Associazione Nazionale Medici Cardiologi Ospedalieri

CONGRESS ABSTRACT

CONGRESS ABSTRACT

The embolic dilemma: a rare case of chest pain dued to splenic infarction in a patient with coexisting apical HCM and PFO

Raccis Mario Sassari (Sassari) – Ospedale Santissima Annunziata | Becciu Maria Laura Sassari (Sassari) – Ospedale Santissima Annunziata | Saddi Valerio Sassari (Sassari) – Ospedale Santissima Annunziata | Virgilio Francesca Sassari (Sassari) – Ospedale Santissima Annunziata | Casu Gavino Sassari (Sassari) – Ospedale Santissima Annunziata

Introduction Acute left-sided abdominal pain radiated to the left shoulder due to splenic infarction can be confused with cardiogenic thoracic pain. Splenic infarction is frequently linked to infiltrative hematologic disorders, but it can be also related to cardioembolic events. We present the case of a patient admitted to cardiology ward because of chest pain and subsequent radiologic evidence of splenic infarction, along with a first diagnosis of hypertrophic cardiomyopathy (HCM) and patent foramen ovale (PFO).   Case presentation A 58-year-old man came to our attention complaining chest pain with radiation to the left shoulder associated with profuse sweating. Troponin levels were normal.
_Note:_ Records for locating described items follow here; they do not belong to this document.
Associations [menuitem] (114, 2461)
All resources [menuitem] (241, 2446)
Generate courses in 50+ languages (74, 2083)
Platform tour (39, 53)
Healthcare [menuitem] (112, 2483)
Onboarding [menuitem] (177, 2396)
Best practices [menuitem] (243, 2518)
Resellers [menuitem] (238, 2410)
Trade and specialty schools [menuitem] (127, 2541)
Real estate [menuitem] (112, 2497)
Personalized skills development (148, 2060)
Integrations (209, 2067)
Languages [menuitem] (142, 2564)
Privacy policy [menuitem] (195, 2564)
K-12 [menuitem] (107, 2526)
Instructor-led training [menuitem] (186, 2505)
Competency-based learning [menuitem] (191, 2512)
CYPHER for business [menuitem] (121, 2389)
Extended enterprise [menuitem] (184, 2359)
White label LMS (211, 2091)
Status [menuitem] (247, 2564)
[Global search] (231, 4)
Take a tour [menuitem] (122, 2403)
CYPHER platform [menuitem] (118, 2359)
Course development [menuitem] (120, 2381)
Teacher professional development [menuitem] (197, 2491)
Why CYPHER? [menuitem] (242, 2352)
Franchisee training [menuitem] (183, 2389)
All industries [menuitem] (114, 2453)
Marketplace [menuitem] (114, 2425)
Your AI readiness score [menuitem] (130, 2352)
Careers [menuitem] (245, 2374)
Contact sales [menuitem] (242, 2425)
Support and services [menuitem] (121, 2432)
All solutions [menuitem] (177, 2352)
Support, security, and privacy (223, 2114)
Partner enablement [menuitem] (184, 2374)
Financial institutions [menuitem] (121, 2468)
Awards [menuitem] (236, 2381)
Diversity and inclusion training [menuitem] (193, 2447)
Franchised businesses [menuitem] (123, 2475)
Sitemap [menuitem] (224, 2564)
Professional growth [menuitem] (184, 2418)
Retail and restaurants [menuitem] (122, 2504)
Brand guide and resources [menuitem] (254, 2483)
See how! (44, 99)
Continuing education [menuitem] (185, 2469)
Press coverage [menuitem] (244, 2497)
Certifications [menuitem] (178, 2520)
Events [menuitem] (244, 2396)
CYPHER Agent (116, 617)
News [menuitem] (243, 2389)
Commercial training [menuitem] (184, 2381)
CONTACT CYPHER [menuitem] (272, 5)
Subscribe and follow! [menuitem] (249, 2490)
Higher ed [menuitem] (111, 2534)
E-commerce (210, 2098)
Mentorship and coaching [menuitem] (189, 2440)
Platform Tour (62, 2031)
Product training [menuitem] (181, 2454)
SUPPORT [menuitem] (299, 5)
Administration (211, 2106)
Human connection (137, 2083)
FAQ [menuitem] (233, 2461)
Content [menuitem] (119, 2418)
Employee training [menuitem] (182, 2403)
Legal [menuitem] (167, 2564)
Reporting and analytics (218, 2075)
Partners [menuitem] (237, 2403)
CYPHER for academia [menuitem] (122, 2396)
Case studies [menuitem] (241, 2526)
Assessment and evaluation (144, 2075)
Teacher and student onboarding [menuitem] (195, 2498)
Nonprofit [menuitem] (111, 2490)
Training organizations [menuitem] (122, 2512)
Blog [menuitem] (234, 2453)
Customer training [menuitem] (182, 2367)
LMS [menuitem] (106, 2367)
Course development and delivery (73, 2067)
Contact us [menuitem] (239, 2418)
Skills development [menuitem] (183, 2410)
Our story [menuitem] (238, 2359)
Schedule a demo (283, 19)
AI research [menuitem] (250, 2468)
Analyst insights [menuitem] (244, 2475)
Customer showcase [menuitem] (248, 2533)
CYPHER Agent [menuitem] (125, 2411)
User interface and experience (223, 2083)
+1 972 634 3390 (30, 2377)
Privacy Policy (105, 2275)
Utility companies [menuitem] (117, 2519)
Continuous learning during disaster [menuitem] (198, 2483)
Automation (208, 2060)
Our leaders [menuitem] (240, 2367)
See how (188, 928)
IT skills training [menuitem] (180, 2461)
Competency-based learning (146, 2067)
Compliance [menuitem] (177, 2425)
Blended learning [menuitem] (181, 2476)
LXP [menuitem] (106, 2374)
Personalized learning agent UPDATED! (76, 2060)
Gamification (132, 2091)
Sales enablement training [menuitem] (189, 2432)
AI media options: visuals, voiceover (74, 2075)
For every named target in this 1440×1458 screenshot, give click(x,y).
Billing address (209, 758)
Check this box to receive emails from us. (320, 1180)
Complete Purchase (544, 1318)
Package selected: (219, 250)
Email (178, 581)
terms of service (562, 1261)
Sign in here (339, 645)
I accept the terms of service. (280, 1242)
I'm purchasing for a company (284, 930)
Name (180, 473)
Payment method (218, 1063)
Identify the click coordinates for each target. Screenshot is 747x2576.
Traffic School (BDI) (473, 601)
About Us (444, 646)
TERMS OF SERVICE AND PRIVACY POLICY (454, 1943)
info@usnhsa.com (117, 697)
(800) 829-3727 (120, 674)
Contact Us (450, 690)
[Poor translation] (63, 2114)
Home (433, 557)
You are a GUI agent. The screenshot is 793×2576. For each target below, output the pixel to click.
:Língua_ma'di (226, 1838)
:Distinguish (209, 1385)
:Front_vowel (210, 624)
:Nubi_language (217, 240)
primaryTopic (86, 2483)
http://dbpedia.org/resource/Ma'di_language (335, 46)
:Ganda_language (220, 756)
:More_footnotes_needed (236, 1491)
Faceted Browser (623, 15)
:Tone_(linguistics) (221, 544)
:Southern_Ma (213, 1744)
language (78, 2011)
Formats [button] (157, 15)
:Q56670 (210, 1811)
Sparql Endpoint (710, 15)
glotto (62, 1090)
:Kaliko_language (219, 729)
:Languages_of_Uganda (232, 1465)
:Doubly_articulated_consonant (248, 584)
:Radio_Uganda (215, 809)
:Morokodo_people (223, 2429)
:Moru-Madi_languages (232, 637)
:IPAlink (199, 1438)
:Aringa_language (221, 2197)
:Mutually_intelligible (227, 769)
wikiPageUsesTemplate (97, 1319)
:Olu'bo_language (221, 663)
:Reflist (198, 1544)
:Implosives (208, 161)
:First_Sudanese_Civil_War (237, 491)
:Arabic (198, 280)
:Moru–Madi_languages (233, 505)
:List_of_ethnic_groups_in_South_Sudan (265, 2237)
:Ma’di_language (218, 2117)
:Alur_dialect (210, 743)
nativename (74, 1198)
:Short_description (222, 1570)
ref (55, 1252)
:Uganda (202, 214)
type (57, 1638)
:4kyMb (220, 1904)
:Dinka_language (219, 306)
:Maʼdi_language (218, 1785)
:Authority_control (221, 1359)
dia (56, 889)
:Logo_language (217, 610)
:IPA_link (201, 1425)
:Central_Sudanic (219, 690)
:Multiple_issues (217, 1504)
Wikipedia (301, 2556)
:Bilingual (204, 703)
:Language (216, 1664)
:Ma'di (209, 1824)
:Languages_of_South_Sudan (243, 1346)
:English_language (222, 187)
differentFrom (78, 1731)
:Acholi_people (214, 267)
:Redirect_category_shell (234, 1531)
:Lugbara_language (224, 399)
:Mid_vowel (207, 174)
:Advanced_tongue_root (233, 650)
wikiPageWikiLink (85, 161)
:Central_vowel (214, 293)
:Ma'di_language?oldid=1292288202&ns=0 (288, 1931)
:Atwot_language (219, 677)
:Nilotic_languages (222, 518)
ECG revealed deep and negative T waves in the antero-lateral leads. CT angiography excluded aortic dissection but revealed a large spleen infarction. Coronary angiography excluded obstructive coronary disease. A transthoracic echocardiogram showed left atrium dilation, asymmetric left ventricle hypertrophy with apical hypokinesia and GLS pattern abnormalities suggestive of HCM. Bubble test confirmed the presence of PFO with moderate to severe right-to-left shunt. Left atrial appendage thrombosis was excluded. Cardiac MRI confirmed HCM without LGE areas. Coagulation disorders were excluded. No surgical intervention for splenic infarction was needed. The patient was treated with acetylsalicylic acid and he was provided with an internal loop recorder to exclude arrythmias before evaluation for PFO closure. Discussion The challenge of this case is represented by splenic infarction etiology. After ruling out hematologic causes and coagulation disorders, thromboembolic causes were investigated. Atrial fibrillation (AF) has been described as a cause of splenic infarction. In this patient, no arrhythmic events were detected during telemetric monitoring. However, HCM can be related to atrial arrythmias, especially if left atrium is dilated. Cardiac MRI excluded left ventricular apical aneurism as possible cause of intracardiac thrombosis, but PFO can represent another confounding factor. There have been episodic reports of splenic thromboembolism in patients with PFO. However PFO, seen in ~25% of the general population, may therefore coexist by chance in a patient with an unexplained left circulation embolism. Therefore, in high-risk patients for AF, a telemetric cardiac monitoring period of six months can be reasonably considered to rule out AF before deciding on PFO closure.